Postgres分表
这个需求就是一个典型的按时间创建分区表,首先看一下步骤:
- 创建父表
先创建一张“父表”,所有分区表都从它继承,这个表中没有数据,也不要在这个表上定义任何检查约束及索引,现在我们就先创建这样一张表,但之前先建一个序列:
CREATE SEQUENCE "public"."control_alarm_info_uid_seq"
INCREMENT 1
MINVALUE 1
MAXVALUE 99999999
START 1
CACHE 1;
ALTER TABLE "public"."control_alarm_info_uid_seq " OWNER TO "postgres";
接下来创建“父表”,
-- Table: control_alarm_info
-- DROP TABLE control_alarm_info;
CREATE TABLE control_alarm_info
(
uid bigserial NOT NULL,
status bigint,
create_time timestamp without time zone,
update_time timestamp without time zone,
creator character varying(32),
store_id integer,
store_name character varying(255),
target_id integer,
person_name character varying(255),
telphone character varying(255),
alarm_time character varying(255),
face_picurl character varying(255),
camera_info_id character varying(255),
camera_name character varying(255),
event_log_id character varying(255),
similarity real,
person_code character varying(64),
alarm_type character varying(255),
bkg_picurl character varying(255),
app_key character varying(64)
)
WITH (
OIDS=FALSE
);
ALTER TABLE control_alarm_info4
OWNER TO postgres;
- 按时间触发,创建n个子表
- 创建n个子表,每个子表都是继承于父表
由于每个分区表都是从父表继承的,所以分区表不会增加任何字段,下面我们按需求创建4张分区子表,分别用于存放9月、10月、11月和12月的日志数据:
create table control_alarm_info_201809
(CHECK (alarm_time >= '2018-09-01' AND alarm_time < '2018-10-01'))
INHERITS (control_alarm_info);
create table control_alarm_info_201810
(CHECK (alarm_time >= '2018-10-01' AND alarm_time < '2018-11-01'))

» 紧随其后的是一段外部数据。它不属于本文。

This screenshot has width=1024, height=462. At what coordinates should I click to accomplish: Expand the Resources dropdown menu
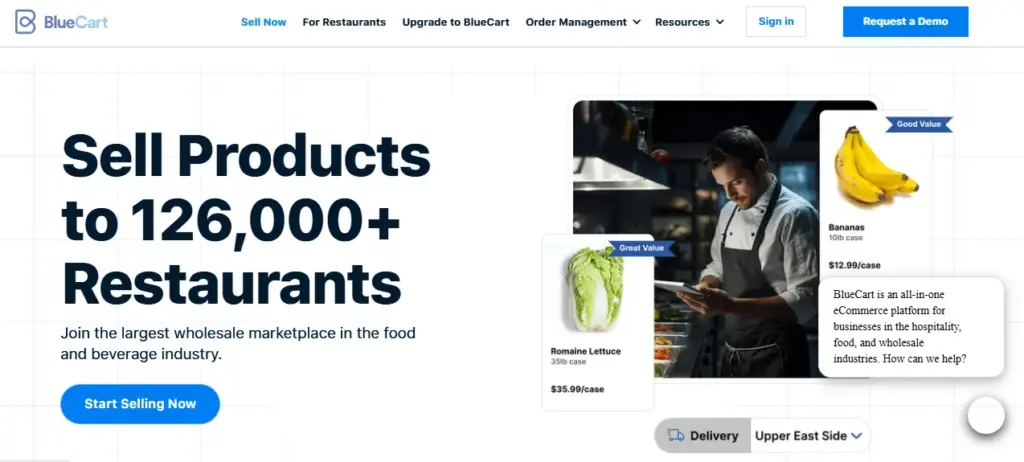[690, 22]
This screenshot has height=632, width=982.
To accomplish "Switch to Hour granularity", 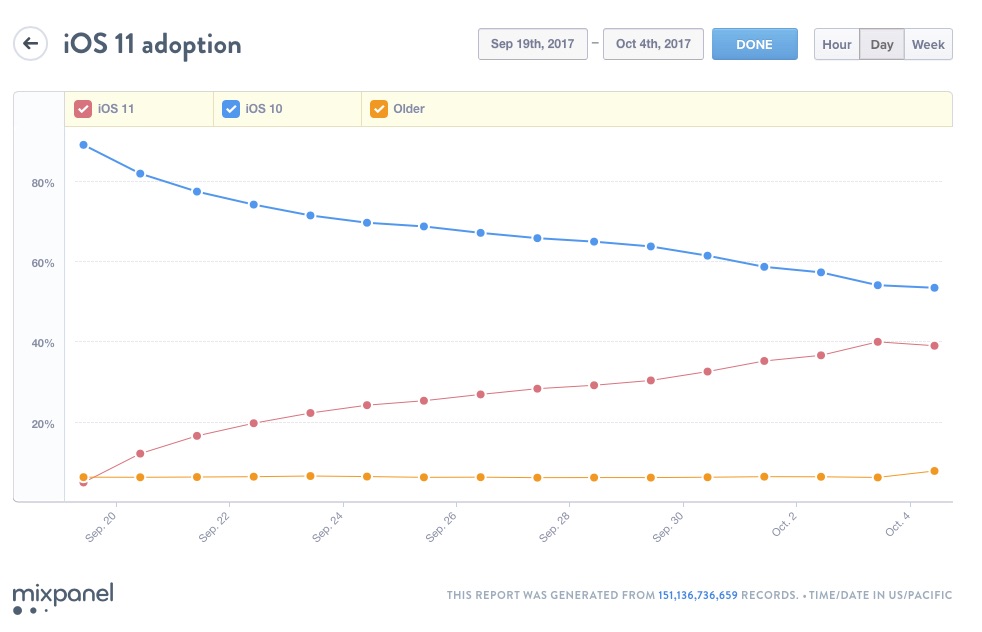I will (x=837, y=44).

INHERITS (control_alarm_info);
create table control_alarm_info_201811
(CHECK (alarm_time >= '2018-11-01' AND alarm_time < '2018-12-01'))
INHERITS (control_alarm_info);
接下来在这4张分区表的每个分区键上建立索引:
在上面的语句中我们添加了一个约束表示只允许插入本月的数据,接下来在这4张分区表的每个分区键上建立索引:
create index control_alarm_info_201809_alarm_time ON control_alarm_info_201809 (alarm_time);
create index control_alarm_info_201810_alarm_time ON control_alarm_info_201810 (alarm_time);
create index control_alarm_info_201811_alarm_time ON control_alarm_info_201811(alarm_time);
查询时查询条件中包含这些索引时才会提高查询效率,如果能定位到一张子表内,效率更高。
- 定义一个规则(Rule)或触发器(Trigger),把对主表的数据插入重定向到合适的分区表
如何才能让不同日期的数据自动的插入与其对应的分区子表中呢?有两种解决方案,分别是:规则(Rule)和触发器(Trigger),相比触发器,Rule的开销更大,所以我在这里就不做过多介绍了,下面直接介绍Trigger的方式。
Trigger通常会结合自定义函数(Function)来实现分区插入,Function负责根据条件选择插入,而Trigger则负责Function的自动调用。首先定义Function,功能很简单,即根据日期区间insert数据即可:
Drop trigger control_alarm_info_insert_trigger;
CREATE
OR REPLACE FUNCTION control_alarm_info_insert_trigger () RETURNS TRIGGER AS $$
BEGIN
IF (
NEW .alarm_time >= '2018-09-01'
AND NEW .alarm_time < '2018-10-01'
) THEN
INSERT INTO control_alarm_info_201809
VALUES
(NEW .*) ;
ELSEIF (
NEW .alarm_time >= '2018-10-01'
AND NEW .alarm_time < '2018-11-01'
) THEN
INSERT INTO control_alarm_info_201810
VALUES
(NEW .*) ;
ELSEIF (
NEW .alarm_time >= '2018-11-01'
AND NEW .alarm_time < '2018-12-01'
) THEN
INSERT INTO control_alarm_info_201811
VALUES
(NEW .*) ;
ELSE
RAISE EXCEPTION 'Date out of range!' ;
END
IF ; RETURN NULL ;
END ; $$ LANGUAGE plpgsql;
最后再创建触发器用于执行刚才的Function:
CREATE TRIGGER control_alarm_info_insert_trigger BEFORE INSERT ON control_alarm_info
FOR EACH ROW
EXECUTE PROCEDURE control_alarm_info_insert_trigger();
未分表时200万数据中查询最后一条告警记录,2.505s
分表后200万数据中查询最后一条告警记录,0.221s,提升了10倍
插入性能
未分表时200万数据中插入10万条数据,需要104s